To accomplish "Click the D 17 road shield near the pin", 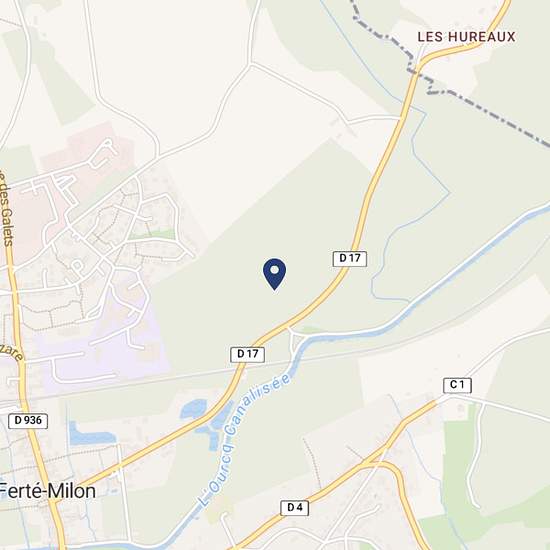I will [350, 259].
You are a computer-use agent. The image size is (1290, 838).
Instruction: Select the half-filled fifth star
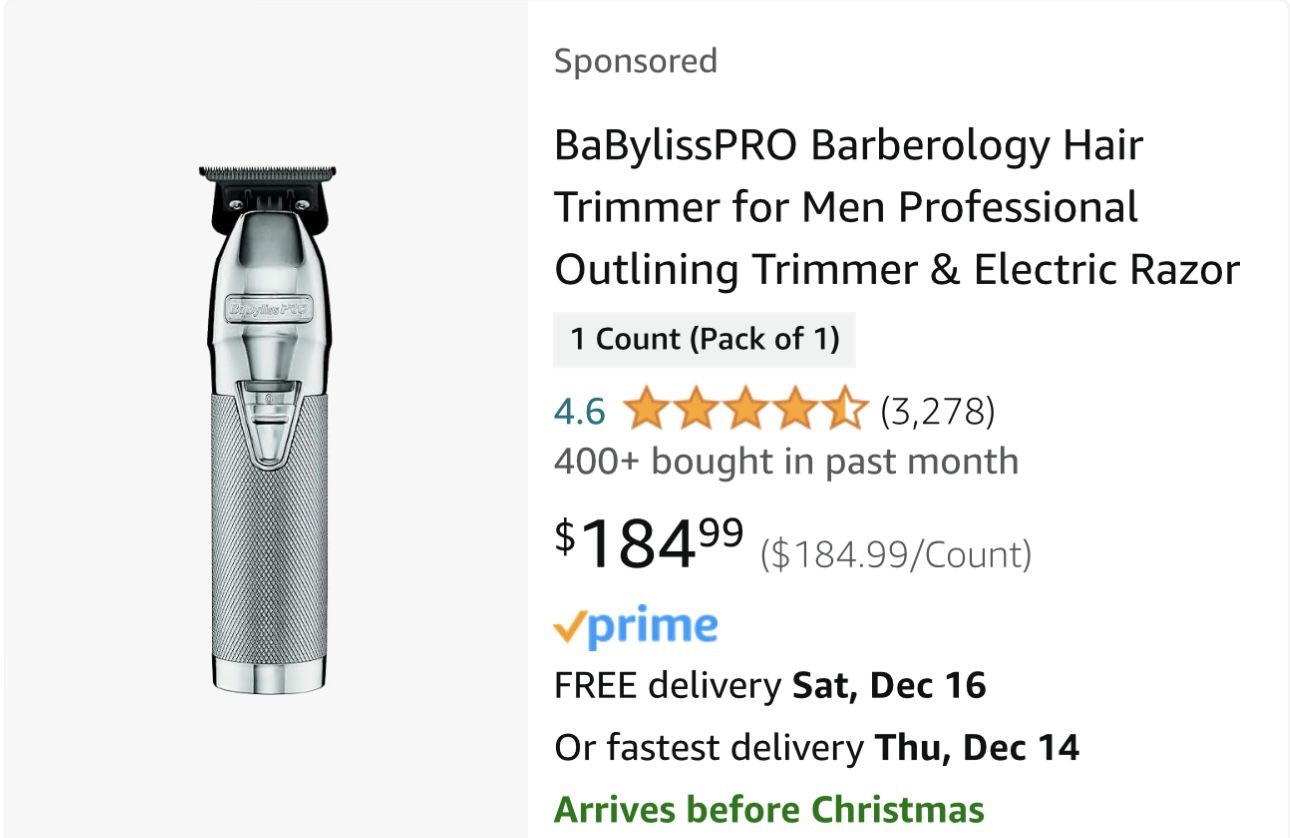(x=847, y=410)
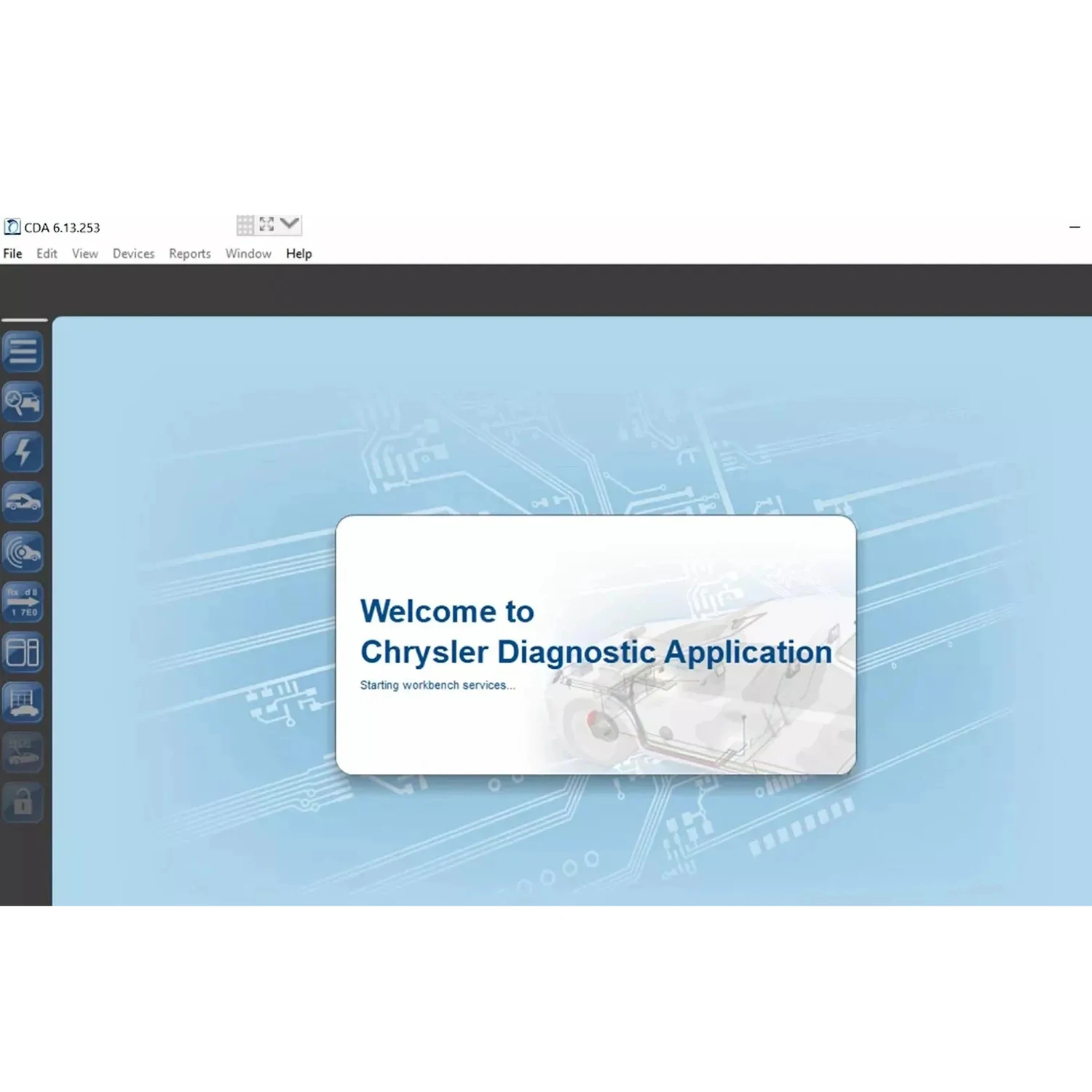The height and width of the screenshot is (1092, 1092).
Task: Open the hamburger menu sidebar icon
Action: point(23,352)
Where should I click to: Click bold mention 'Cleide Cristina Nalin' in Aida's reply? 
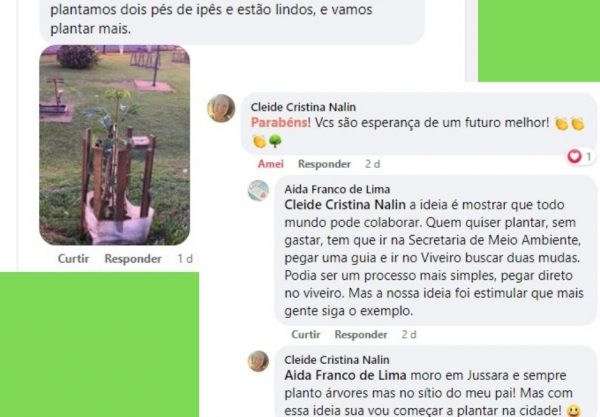click(x=345, y=205)
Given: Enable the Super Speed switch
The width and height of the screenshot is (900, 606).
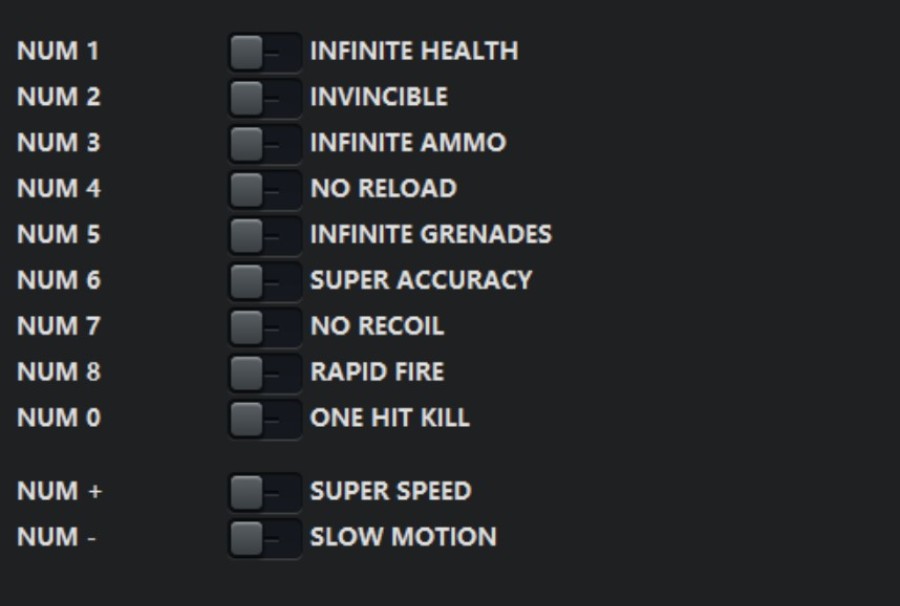Looking at the screenshot, I should click(x=264, y=492).
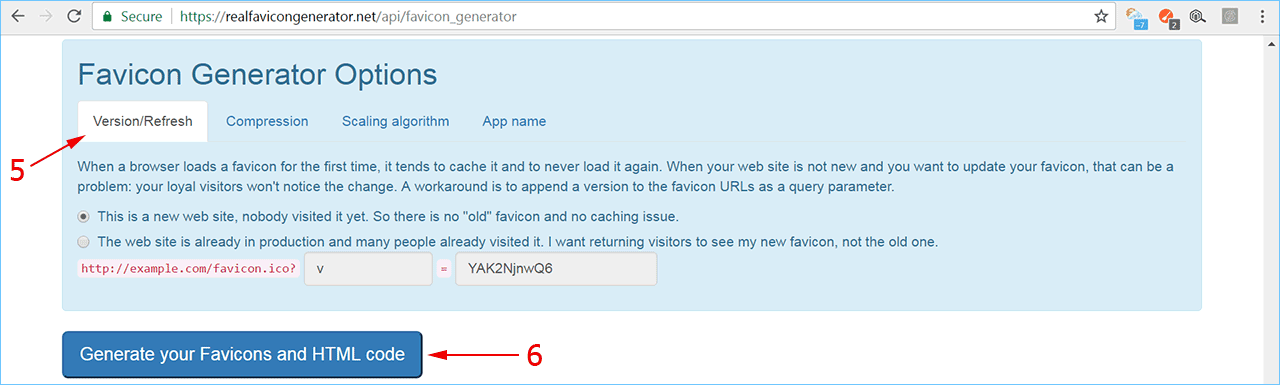Select 'This is a new web site' option
This screenshot has width=1280, height=385.
pyautogui.click(x=84, y=216)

* * * * * * * * *

> Work required
Copy exactly the lines from the line that holds "You are a computer-use" to the end of the listing, both included. Leave the pictures out.

> Reply
You are a computer-use agent. The image size is (1290, 838).
Instruction: Select the half-filled fifth star
(x=847, y=410)
The height and width of the screenshot is (1092, 1092).
Task: Open the hamburger menu sidebar icon
Action: point(23,352)
Where should I click to: Click bold mention 'Cleide Cristina Nalin' in Aida's reply? 
click(x=345, y=205)
Given: Enable the Super Speed switch
The width and height of the screenshot is (900, 606).
Looking at the screenshot, I should click(x=264, y=492).
Select 'This is a new web site' option
This screenshot has width=1280, height=385.
pyautogui.click(x=84, y=216)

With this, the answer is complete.